区间激励下自适应最优一致控制的在线强化学习算法设计

提出了一种基于在线数据的强化学习算法，用于动态未知的异构多智能体系统的自适应输出一致性控制。首先，我们采用自适应控制技术设计了一个分布式观测器，该观测器为部分智能体提供了对领导者的估计，从而消除了对全局信息的需求。然后，我们提出了一种新的基于数据的自适应动态规划（ADP）方法，结合双积分算子，开发了一种在线数据驱动学习算法来学习最优控制策略。然而，现有的最优控制策略学习算法依赖于持续激励条件（PECs）、全秩条件和历史数据的离线存储。为了解决这些问题，我们提出的方法通过求解基于在线可验证区间激励（IE）条件的数据驱动线性回归方程（LREs）来在线学习最优控制策略，而不是依赖于PEC。此外，LRE解的唯一性是通过验证矩阵的可逆性来建立的，而不是像现有算法那样满足与PEC和历史数据存储相关的全秩条件。结果表明，本文提出的学习算法不仅保证了未知动态下的最优跟踪，而且放宽了现有学习算法的一些严格条件。最后，通过数值算例验证了所提算法的有效性和性能。
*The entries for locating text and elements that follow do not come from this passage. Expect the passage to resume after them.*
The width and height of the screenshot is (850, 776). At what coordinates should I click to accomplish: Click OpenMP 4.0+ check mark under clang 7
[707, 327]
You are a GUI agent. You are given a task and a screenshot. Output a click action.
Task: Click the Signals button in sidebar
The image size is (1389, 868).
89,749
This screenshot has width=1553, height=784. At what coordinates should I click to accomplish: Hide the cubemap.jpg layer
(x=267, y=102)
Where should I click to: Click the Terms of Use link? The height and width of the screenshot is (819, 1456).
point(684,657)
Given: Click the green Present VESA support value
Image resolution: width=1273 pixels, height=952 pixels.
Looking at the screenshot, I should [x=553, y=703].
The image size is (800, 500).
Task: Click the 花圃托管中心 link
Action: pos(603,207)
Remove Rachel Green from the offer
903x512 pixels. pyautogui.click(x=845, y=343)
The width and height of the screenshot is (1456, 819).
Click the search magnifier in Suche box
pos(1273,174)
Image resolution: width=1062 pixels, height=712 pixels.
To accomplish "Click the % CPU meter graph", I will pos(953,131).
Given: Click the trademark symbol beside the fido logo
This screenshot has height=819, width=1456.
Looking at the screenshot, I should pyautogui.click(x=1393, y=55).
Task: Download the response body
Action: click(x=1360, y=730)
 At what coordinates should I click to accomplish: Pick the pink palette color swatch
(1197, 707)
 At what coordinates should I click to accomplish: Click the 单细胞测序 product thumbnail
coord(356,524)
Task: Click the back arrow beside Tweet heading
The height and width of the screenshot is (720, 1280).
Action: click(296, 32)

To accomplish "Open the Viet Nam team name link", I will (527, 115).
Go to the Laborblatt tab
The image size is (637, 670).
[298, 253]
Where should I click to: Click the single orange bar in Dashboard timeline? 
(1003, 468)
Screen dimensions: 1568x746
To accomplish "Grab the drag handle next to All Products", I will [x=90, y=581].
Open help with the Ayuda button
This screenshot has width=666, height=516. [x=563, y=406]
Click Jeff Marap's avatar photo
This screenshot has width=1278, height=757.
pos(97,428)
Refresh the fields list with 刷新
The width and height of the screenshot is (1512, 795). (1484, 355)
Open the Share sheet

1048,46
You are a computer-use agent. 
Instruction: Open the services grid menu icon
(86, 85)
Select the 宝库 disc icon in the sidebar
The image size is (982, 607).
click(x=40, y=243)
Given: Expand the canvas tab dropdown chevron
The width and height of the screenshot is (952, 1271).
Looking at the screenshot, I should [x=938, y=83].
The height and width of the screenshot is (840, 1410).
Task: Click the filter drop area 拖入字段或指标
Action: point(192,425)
本文章由计算机程序翻译，如有差异，请以英文原文为准。

求助全文

约1分钟内获得全文求助全文

来源期刊

IEEE Transactions on Systems Man Cybernetics-Systems AUTOMATION & CONTROL SYSTEMS-COMPUTER SCIENCE, CYBERNETICS

CiteScore

18.50

自引率

11.50%

发文量

812

审稿时长

6 months

期刊介绍： The IEEE Transactions on Systems, Man, and Cybernetics: Systems encompasses the fields of systems engineering, covering issue formulation, analysis, and modeling throughout the systems engineering lifecycle phases. It addresses decision-making, issue interpretation, systems management, processes, and various methods such as optimization, modeling, and simulation in the development and deployment of large systems.